§ **GOAL**:
Render the records below as a numbered list, leaving out any blank lines.

§ **RECORDS PROVIDED**:
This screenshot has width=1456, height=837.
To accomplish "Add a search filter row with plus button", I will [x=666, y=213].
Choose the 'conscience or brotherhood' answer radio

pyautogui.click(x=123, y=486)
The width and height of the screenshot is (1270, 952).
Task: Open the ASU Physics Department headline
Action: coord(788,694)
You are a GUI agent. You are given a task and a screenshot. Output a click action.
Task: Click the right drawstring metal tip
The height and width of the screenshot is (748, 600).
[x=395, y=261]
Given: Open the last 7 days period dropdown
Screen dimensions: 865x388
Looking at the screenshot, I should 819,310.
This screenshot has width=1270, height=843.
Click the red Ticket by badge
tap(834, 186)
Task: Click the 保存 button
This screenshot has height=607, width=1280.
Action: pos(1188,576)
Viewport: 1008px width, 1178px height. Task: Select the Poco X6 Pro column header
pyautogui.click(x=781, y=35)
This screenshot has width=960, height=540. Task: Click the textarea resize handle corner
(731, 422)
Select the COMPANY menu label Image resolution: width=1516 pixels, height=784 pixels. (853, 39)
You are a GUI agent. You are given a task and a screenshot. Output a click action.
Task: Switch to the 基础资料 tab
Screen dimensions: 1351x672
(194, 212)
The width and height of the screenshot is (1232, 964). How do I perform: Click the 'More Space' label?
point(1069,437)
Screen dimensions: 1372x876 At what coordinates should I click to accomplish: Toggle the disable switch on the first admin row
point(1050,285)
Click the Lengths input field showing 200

§ **PROBLEM SOLUTION**:
1. This screenshot has width=1456, height=837.
2. To accomplish "Add a search filter row with plus button", I will [x=666, y=213].
3. Choose the 'conscience or brotherhood' answer radio
4. pyautogui.click(x=123, y=486)
5. The width and height of the screenshot is (1270, 952).
6. Task: Open the ASU Physics Department headline
7. Action: coord(788,694)
8. You are a GUI agent. You are given a task and a screenshot. Output a click action.
9. Task: Click the right drawstring metal tip
10. The height and width of the screenshot is (748, 600).
11. [x=395, y=261]
12. Given: Open the last 7 days period dropdown
13. Screen dimensions: 865x388
14. Looking at the screenshot, I should 819,310.
15. This screenshot has width=1270, height=843.
16. Click the red Ticket by badge
17. tap(834, 186)
18. Task: Click the 保存 button
19. This screenshot has height=607, width=1280.
20. Action: pos(1188,576)
21. Viewport: 1008px width, 1178px height. Task: Select the Poco X6 Pro column header
22. pyautogui.click(x=781, y=35)
23. This screenshot has width=960, height=540. Task: Click the textarea resize handle corner
24. (731, 422)
25. Select the COMPANY menu label Image resolution: width=1516 pixels, height=784 pixels. (853, 39)
26. You are a GUI agent. You are given a task and a screenshot. Output a click action.
27. Task: Switch to the 基础资料 tab
28. Screen dimensions: 1351x672
29. (194, 212)
30. The width and height of the screenshot is (1232, 964). How do I perform: Click the 'More Space' label?
31. point(1069,437)
32. Screen dimensions: 1372x876 At what coordinates should I click to accomplish: Toggle the disable switch on the first admin row
33. point(1050,285)
34. Click the Lengths input field showing 200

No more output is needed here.